━━━━━ Excerpt to read
Perhaps a better way of describing what I want to do is to fill in the
years between survey dates with a sort of moving average, so that the
differences between the measured years are evenly split between the
(in-between) missing years.  So for Mexico, the difference between
measured year 1975 and measured year 1970 is 4.2 - 3.4 = 0.8.  To
linearly fill in the missing values, I would make 1971 = [3.4 +
(0.8*1)/5], 1972 = [3.4 + (0.8*2)/5], and so on.

I could obviously do this by hand, but for 140 countries and 30 years
this would take some time.  So I take it that I would have to write some
code automate the process?  Since I am new to code-writing, any ideas
would be very much appreciated.

Jason Yackee
Stata 9.2 Intercooled

-----Original Message-----
From: owner-statalist@hsphsun2.harvard.edu
[mailto:owner-statalist@hsphsun2.harvard.edu] On Behalf Of Nick Cox
Sent: Saturday, September 09, 2006 3:57 AM
To: statalist@hsphsun2.harvard.edu
Subject: st: RE: filling in missing panel data as a trend line

This sounds like linear interpolation: see -ipolate-.
Panel data should be interpolated separately -by <panelid>:-.

But note that if "education" means something like "years
of education", then that case too is discussed in the
FAQ you cite in its last section, at least for people
who stay in the system and progress a year at a time.
People who repeat a year or take years out of the system
are naturally a complication.
━━━━━━━━━━
━━━━━ Material
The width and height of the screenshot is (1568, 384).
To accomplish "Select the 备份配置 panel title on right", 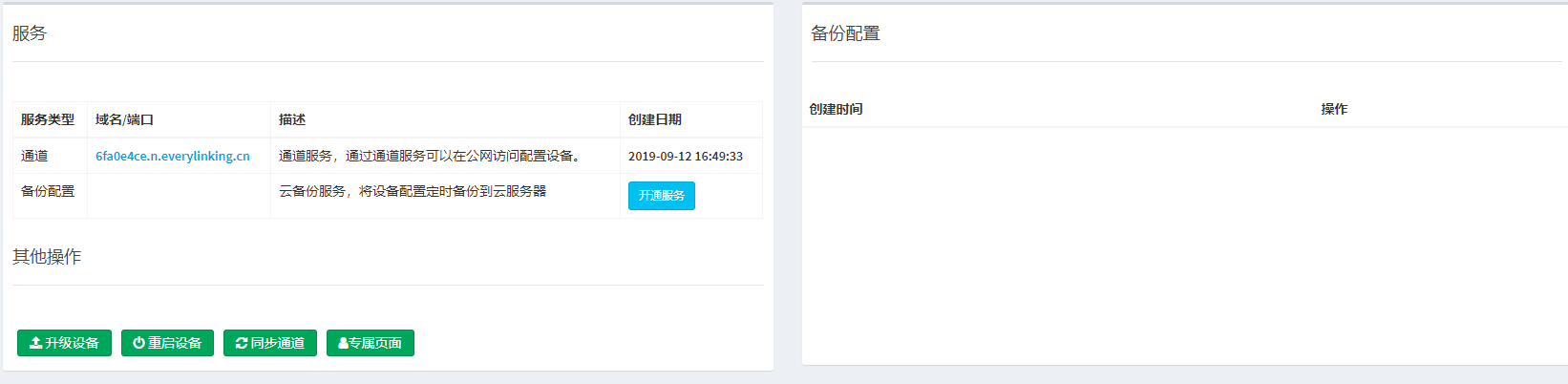I will click(845, 33).
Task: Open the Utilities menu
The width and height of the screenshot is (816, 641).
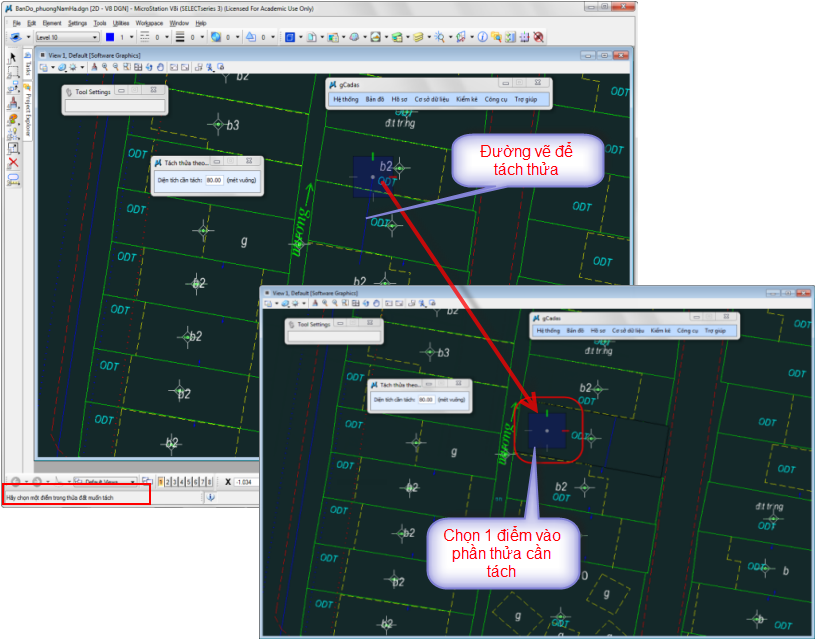Action: 121,22
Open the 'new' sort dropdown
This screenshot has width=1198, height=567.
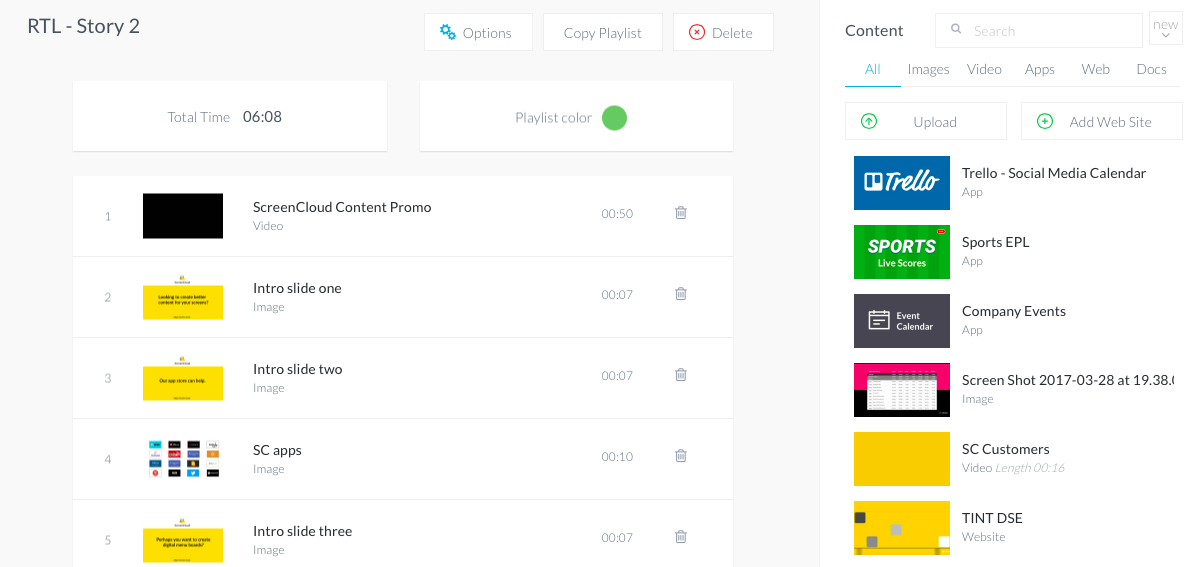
━━━━━━━━━━
Task instructions:
A - Summarize the forum excerpt on filling in missing panel data in two sentences.
B - List every header field of the quoted original message in the forum excerpt on filling in missing panel data, each with its value.

Completed exercise:
A - The poster wants to fill in the years between survey dates so that the difference between measured years is split evenly across the missing years, and asks for ideas on writing code to automate this for 140 countries and 30 years. In the quoted reply, Nick Cox says this sounds like linear interpolation with -ipolate-, done separately by panel, and notes that the case of years of education is discussed in the last section of the cited FAQ.

B -
- From: owner-statalist@hsphsun2.harvard.edu [mailto:owner-statalist@hsphsun2.harvard.edu] On Behalf Of Nick Cox
- Sent: Saturday, September 09, 2006 3:57 AM
- To: statalist@hsphsun2.harvard.edu
- Subject: st: RE: filling in missing panel data as a trend line